## Problem set
A - In the transcript attributes field guide, what export name is listed for the duration attribute?
B - Continue the transcript attributes field guide from the point where it stops.

## Page
Field guide: Transcript attributes

This page contains information on transcript attributes. For more information about how attributes work, and what the columns in the following tables mean, read the attribute typology.

On this page
  1. corpus
  2. episode
  3. transcript
  4. duration
  5. language
  6. neighborhood
  7. notes
  8. recording_date
  9. transcribers
  10. transcription_ai_tools
  11. type
  12. version_date

corpus

Collection of transcripts from a single research project

Display title Export name Filterable Multiple values
Corpus corpus False False

Option codes and descriptions

Code Description
pgh0307 Sociolinguistic interviews conducted between 2003 and 2007 in four Pittsburgh-area neighborhoods: Cranberry Township, Forest Hills, the Hill District, and Lawrenceville

episode

Series of transcripts from a single sociolinguistic interview

Display title Export name Filterable Multiple values
Episode episode True False

transcript

Transcript file name

Display title Export name Filterable Multiple values
Transcript transcript True False

duration

Transcript duration in seconds

Display title Export name Filterable Multiple values
Duration (sec) transcript_duration True False

language

Language spoken (placeholder)

Display title Export name Filterable Multiple values
Language transcript_language False False

Option codes and descriptions

Code Description
en English

neighborhood

Which neighborhood main speaker was recruited from (note that Pittsburghers often refer to municipalities near Pittsburgh as “neighborhoods”)

## Supplied information
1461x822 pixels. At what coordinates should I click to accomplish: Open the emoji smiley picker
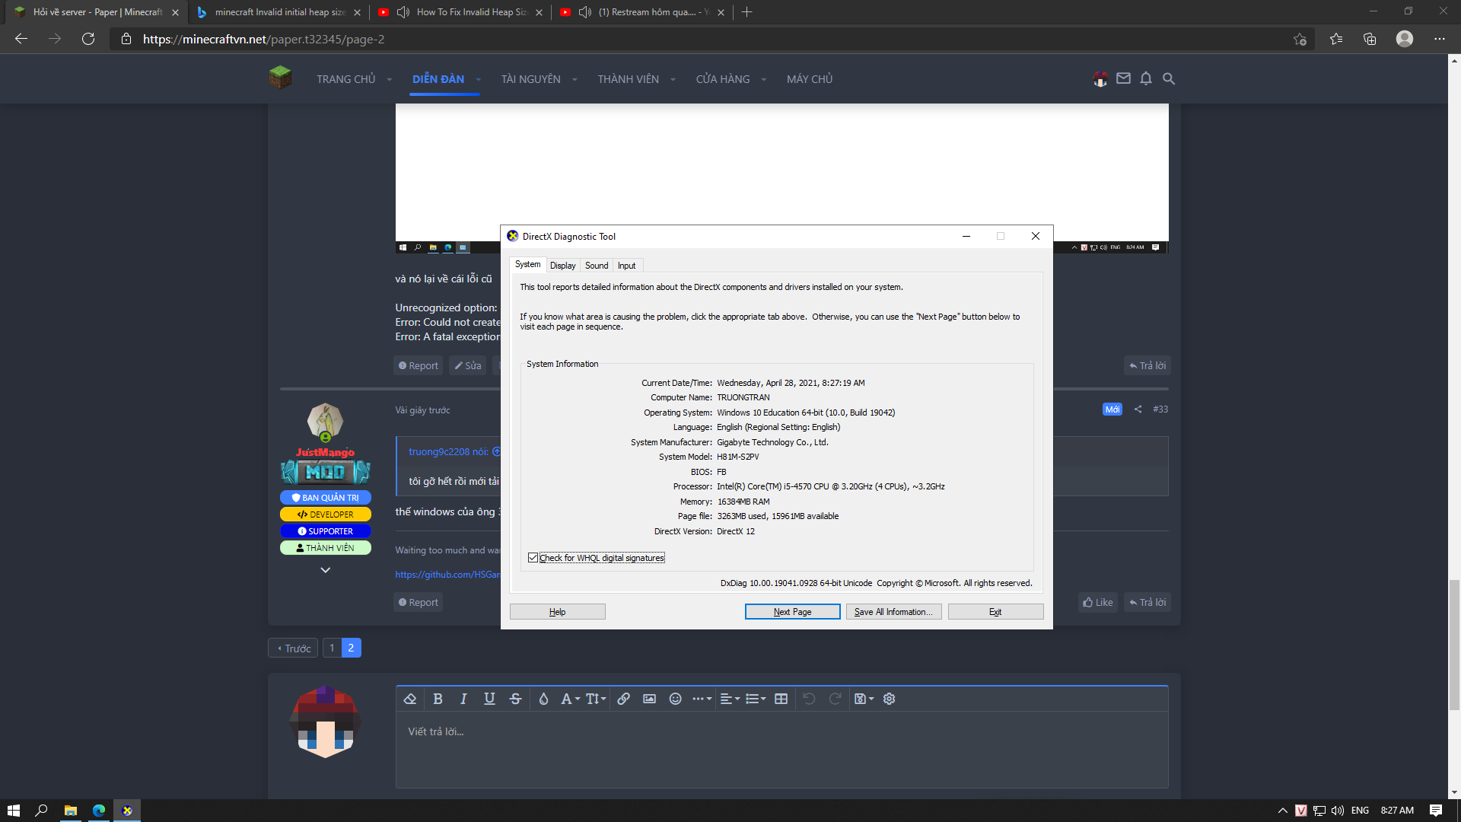point(675,699)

## Outputs by task
A - transcript_duration

B -
Display title Export name Filterable Multiple values
Neighborhood transcript_neighborhood True False

Option codes

  • Cranberry Township
  • Forest Hills
  • Hill District
  • Lawrenceville

notes

General notes that help contextualize the transcript

Display title Export name Filterable Multiple values
Notes transcript_notes False False

recording_date

Date of recording

Display title Export name Filterable Multiple values
Recording date transcript_recording_date False False

transcribers

Name of transcriber(s) who completed the original orthographic transcription

Display title Export name Filterable Multiple values
Transcribers transcript_transcribers False False

transcription_ai_tools

AI tool(s) used to assist human transcription

Display title Export name Filterable Multiple values
Transcription AI tool(s) transcript_transcription_ai_tools False True

Option codes and descriptions

Code Description
Batchalign segmentation Turn segmentation using Batchalign 1 (https://github.com/TalkBank/batchalign) based on rev.ai model.
Batchalign transcription Orthographic transcription using Batchalign 1 (https://github.com/TalkBank/batchalign) based on rev.ai model, with some post-processing
CLOx transcription Orthographic transcription using CLOx (https://clox.ling.washington.edu/#/)
Pyannote segmentation Turn segmentation using pyannote (https://github.com/pyannote/pyannote-audio), with some post-processing

For more context on how transcriptions were created, see here.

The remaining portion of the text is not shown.